Figure 6. Analysis of PTEN regulation in in vitro and ex vivo breast cancer models in response to miR106b-cluster and PD 0332991. (A) qRT-PCR analysis of PTEN mRNA (left panel) and immunoblot (right panel). (B) Immunolocalization of PTEN protein in MCF7 cells. (C) qRT-PCR analysis of PTEN mRNA in RB+ and RB- human solid tumors in response to CDK4/6 inhibitors. (D) qRT-PCR analysis of PTEN mRNA in response to ectopic expression of precursor mirR 25, 93 and 106b in MCF7 cells. (E) PTEN 3′ luciferase activity in MCF7 cells in response to PD 0332991 and signals were normalized to renilla luciferase. (F) PTEN 3′ luciferase activity in MCF7 cells in response to ectopic expression of precursor mirR 25, 93 and 106b, and signals were normalized to renilla luciferase. (G) PTEN 3′ luciferase activity in MCF7 cells in response to ectopic expression of anti-mirR 25, 93 and 106b, and signals were normalized to renilla luciferase. Each data point is a mean ± SD from three or more independent experiments. (tumors n = 11 ER+RB+ tumors and 2 ER-RB- tumors.) p < 0.05 were considered as significant.

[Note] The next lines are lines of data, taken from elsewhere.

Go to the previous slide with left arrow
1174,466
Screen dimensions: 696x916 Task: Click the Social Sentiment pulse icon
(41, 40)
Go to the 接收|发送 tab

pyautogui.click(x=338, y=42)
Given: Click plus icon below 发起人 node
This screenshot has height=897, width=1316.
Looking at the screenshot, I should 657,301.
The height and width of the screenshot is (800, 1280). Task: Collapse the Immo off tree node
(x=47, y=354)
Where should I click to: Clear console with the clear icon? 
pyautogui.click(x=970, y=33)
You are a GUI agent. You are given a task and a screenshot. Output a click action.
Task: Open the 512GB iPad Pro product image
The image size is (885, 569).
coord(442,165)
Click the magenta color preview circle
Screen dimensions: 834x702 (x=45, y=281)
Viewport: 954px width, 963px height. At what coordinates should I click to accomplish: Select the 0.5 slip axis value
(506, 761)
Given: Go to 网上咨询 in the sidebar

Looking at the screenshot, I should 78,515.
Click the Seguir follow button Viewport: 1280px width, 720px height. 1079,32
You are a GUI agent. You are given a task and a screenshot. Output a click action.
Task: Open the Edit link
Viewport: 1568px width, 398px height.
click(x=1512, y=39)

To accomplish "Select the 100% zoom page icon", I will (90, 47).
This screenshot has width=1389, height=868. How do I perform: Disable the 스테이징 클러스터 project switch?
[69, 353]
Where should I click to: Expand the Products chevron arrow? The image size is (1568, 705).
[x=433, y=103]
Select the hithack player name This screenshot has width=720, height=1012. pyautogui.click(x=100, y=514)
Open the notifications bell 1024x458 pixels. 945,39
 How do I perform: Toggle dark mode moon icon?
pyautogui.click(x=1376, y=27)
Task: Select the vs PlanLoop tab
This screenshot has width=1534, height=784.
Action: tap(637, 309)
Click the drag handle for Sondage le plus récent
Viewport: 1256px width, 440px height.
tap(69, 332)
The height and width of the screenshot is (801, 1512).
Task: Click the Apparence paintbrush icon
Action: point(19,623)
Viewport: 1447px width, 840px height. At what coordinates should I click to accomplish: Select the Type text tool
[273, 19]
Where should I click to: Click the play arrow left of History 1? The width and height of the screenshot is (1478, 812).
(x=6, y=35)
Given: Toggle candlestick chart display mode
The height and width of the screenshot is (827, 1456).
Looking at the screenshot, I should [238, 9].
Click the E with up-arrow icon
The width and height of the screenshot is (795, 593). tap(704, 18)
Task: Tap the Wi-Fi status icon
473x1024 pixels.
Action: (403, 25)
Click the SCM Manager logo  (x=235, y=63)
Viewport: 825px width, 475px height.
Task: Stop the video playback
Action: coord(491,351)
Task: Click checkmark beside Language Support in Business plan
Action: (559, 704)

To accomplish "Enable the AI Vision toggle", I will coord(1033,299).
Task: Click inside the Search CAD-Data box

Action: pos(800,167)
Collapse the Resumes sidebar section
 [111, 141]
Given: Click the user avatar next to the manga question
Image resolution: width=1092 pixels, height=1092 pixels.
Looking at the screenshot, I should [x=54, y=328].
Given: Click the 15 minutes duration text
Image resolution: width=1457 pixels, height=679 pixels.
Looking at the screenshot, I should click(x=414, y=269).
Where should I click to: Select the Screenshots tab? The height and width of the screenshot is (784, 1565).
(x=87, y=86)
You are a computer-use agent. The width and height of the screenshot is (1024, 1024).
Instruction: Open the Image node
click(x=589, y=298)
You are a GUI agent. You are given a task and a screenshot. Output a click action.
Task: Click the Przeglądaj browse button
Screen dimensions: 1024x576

Figure 7. RNA immunoprecipitation, p21, PTEN mRNA and miR106b-cluster analysis in response to CDK4/6 inhibitor in MCF7 cells. (A) Immunoprecipitation of Ago2, western blot of Ago2 and loading control lamin b. (B) qRT-PCR signals of Ago2 bound p21Cip1/Waf1 and PTEN/MMAC1, GAPDH mRNA in response to DMSO or PD 0332991. (C) qRT-PCR signals of Ago2-bound miR25. (D) qRT-PCR signals of Ago2-bound miR93. (E) qRT-PCR signals of Ago2-bound mi106b, and the signals were normalized to U6 internal control. Each data point is a mean ± SD from three or more independent experiments. p < 0.05 were considered as significant.
Figure 8. Functional analysis of miR106b-cluster in MCF7 cells in response to CDK4/6 inhibitor. (A) Flow cytometric analysis of BrdU uptake in MCF7 cells expressing miR106b-cluster (left panel), and QRT-PCR analysis of p21 and PTEN mRNA levels in MCF7 control and cells expressing mir106B-cluster in response PD 0332991 right panel. (B) Wound-healing assay. (C) Cell migration assay/invasion. (D) Quantitation of cell migration/invasion assay. Each data point is a mean ± SD from three or more independent experiments. p < 0.05 were considered as significant.